Le vieux chef historique du Front des forces socialistes (FFS), Hocine Ait Ahmed, a dénoncé samedi la proclamation d’un gouvernement provisoire de Kabylie, la semaine dernière en France par le président du mouvement pour l’autonomie de la Kabylie (MAK) Ferhat Mehenni, qualifiant la démarche de « menées aventureuses » mettant « en péril l’unité du pays ».
« D’aucuns essayent de mobiliser sur des thèmes à caractère religieux, régionalistes et même ethniques et poussent à une surenchère régionaliste, tout particulièrement en Kabylie », a fustigé Hocine Ait Ahmed, un des pères fondateur de la révolution algérienne, dans une lettre adressée au membres du Conseil national du parti.
Hocine Ait Ahmed souligne que « si les femmes et les hommes de notre pays ont refusé l’abdication et la soumission devant une des plus grandes puissances coloniales, non seulement sur toute l’étendue du territoire mais aussi en France, c’est qu’ils formaient un peuple uni et solidaire. Un grand peuple pour un grand pays ».
Hocine Ait Ahmed, lui-même originaire de Kabylie, vit en exil volontaire en Suisse, un choix qu’il a toujours justifié par son souci de « ne pas cautionner le pouvoir algérien » à qui il fait porter le chapeau de la crise politique que connaît le pays.

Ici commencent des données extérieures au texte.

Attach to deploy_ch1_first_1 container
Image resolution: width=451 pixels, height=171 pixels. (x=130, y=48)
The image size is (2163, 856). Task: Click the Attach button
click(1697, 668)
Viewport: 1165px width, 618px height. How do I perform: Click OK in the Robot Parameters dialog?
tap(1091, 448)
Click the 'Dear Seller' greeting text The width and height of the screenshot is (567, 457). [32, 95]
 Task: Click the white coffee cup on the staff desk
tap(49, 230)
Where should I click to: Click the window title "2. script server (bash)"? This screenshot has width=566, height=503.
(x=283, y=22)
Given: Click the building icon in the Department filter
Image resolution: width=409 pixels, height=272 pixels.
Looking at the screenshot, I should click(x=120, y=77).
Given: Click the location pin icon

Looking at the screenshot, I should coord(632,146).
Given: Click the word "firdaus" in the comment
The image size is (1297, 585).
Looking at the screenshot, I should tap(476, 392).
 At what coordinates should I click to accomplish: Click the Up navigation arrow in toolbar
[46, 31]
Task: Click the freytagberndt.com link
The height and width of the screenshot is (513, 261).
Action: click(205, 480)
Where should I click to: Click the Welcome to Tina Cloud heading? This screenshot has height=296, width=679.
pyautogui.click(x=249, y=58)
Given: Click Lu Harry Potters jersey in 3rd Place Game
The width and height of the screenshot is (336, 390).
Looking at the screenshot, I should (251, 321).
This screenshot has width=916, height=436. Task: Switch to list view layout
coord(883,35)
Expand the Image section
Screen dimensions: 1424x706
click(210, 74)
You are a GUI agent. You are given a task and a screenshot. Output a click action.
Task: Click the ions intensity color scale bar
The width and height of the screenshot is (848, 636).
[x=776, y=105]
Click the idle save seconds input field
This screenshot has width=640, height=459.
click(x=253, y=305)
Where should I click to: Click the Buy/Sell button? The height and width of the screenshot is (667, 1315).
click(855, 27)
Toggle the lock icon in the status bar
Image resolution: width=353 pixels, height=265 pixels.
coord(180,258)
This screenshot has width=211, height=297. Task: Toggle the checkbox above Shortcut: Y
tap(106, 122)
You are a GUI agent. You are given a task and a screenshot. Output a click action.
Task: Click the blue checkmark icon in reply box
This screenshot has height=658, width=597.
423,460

Samedi, un autre leader politique, Said Sadi, chef du rassemblement pour la culture et la démocratie (RCD), originaire de Kabylie, lui aussi, a pris ses distances avec l’initiative du MAK. « Autant on peut partager effectivement un certains nombre d’éléments dans la lecture de la situation politique, autant ce genre de démarches sont sans issues, il ne faut pas que le remède soit pire que le mal », estime-t-il dans un entretien au quotidien francophone « El Watan ».
Mercredi, le Premier ministre algérien Ahmed Ouyahia avait qualifié la proclamation du gouvernement kabyle en exil de « tintamarre ».
Mercredi Ferhat Mehenni, qui avait souvent eu maille à partir avec le pouvoir algérien, avait annoncé la mise en place d’un gouvernement provisoire pour permettre, selon lui, aux kabyles « victimes de la marginalisation politique et linguistique de prendre en charge leur propre destin ».